*WHAT THE TASK REQUIRES*
Tally how many lines in the records below contain the word "Find". Reply with the number alone.
++++++++
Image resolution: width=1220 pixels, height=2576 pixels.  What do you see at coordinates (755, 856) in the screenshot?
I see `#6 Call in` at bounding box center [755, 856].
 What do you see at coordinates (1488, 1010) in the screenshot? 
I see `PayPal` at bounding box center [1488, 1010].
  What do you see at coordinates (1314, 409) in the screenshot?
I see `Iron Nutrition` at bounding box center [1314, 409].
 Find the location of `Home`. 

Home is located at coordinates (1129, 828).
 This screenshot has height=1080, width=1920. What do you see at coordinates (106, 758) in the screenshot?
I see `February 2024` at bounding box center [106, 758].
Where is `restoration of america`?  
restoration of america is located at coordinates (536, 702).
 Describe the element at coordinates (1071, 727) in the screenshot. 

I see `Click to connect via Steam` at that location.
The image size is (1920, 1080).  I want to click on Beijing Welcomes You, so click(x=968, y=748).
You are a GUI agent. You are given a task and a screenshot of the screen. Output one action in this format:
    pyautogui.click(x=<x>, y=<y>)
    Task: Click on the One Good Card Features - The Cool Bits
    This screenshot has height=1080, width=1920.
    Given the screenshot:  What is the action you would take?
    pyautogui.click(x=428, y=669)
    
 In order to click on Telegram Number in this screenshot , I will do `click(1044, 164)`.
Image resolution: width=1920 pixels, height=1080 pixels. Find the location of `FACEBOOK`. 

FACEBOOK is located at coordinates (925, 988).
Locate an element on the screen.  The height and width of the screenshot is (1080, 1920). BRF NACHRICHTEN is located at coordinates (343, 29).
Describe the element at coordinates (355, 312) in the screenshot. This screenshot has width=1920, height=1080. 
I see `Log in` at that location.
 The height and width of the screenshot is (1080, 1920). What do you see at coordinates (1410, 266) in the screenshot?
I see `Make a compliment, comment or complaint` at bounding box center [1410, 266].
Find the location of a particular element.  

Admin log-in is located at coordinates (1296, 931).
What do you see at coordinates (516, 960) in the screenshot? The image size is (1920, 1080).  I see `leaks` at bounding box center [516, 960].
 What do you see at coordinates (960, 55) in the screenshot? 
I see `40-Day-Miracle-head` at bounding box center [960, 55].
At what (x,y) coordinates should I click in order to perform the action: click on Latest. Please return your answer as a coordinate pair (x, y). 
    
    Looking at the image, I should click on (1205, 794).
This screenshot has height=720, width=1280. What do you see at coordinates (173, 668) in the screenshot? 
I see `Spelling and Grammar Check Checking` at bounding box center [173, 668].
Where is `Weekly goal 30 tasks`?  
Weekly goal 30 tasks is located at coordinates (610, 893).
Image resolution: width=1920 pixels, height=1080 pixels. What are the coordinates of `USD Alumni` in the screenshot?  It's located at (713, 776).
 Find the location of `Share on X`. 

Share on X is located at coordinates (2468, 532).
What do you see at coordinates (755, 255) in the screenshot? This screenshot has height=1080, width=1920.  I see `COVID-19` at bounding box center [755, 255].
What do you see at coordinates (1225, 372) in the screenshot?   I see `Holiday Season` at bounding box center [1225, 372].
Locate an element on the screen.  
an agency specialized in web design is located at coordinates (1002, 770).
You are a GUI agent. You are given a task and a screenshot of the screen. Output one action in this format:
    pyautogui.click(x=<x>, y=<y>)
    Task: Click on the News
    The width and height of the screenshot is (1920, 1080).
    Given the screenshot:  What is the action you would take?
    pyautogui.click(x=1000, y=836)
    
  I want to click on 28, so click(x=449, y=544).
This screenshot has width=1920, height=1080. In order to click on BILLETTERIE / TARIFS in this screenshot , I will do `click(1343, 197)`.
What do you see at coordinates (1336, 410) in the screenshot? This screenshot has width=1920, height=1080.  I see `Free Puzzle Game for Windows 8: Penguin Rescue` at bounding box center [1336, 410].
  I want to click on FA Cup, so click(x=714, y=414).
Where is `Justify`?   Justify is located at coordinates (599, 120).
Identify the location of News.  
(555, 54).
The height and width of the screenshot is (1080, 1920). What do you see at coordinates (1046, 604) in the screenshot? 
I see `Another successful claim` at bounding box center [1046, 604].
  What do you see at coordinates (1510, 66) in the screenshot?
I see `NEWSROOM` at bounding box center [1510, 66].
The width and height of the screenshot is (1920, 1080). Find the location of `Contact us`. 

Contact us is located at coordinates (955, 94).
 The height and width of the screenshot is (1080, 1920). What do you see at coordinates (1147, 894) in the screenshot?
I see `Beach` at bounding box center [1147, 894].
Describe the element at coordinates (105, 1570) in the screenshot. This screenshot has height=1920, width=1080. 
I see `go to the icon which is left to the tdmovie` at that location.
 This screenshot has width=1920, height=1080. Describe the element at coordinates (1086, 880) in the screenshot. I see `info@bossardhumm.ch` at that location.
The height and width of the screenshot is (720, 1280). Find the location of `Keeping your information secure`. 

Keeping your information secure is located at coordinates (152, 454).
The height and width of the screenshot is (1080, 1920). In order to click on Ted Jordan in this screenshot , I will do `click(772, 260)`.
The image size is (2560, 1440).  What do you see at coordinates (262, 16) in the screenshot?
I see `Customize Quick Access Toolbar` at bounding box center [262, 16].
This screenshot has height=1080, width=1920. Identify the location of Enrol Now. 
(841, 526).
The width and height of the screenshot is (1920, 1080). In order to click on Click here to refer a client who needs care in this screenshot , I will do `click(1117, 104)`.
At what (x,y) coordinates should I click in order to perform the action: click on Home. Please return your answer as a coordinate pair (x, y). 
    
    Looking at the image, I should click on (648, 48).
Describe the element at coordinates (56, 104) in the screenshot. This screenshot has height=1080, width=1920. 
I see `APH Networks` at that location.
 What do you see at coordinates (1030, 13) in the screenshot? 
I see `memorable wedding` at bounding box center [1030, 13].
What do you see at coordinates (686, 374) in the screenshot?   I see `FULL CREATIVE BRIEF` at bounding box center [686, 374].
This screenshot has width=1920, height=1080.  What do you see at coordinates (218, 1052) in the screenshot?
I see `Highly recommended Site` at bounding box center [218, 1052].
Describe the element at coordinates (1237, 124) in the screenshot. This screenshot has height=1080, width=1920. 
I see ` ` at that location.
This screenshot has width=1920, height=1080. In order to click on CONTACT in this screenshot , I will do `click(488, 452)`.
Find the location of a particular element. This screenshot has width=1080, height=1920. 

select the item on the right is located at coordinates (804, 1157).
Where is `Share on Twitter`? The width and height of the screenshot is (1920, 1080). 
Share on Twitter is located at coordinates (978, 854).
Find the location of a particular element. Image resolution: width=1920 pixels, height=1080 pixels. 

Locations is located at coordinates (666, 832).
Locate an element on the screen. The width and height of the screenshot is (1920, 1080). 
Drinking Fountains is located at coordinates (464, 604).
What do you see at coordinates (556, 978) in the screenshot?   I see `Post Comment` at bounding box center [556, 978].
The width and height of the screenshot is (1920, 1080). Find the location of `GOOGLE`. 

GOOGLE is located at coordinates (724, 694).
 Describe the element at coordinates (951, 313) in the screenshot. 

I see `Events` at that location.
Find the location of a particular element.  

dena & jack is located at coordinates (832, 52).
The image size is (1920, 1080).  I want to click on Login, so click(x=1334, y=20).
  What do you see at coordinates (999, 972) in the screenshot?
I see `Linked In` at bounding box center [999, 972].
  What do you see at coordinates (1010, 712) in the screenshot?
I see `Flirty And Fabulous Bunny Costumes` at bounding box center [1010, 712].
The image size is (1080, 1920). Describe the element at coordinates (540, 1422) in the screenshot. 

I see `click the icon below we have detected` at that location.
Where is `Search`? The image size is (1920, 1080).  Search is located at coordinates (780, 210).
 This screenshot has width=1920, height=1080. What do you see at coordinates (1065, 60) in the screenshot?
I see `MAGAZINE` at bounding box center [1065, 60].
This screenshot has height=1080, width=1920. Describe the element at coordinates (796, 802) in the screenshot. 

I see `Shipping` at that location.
++++++++
*FINAL RESULT*
10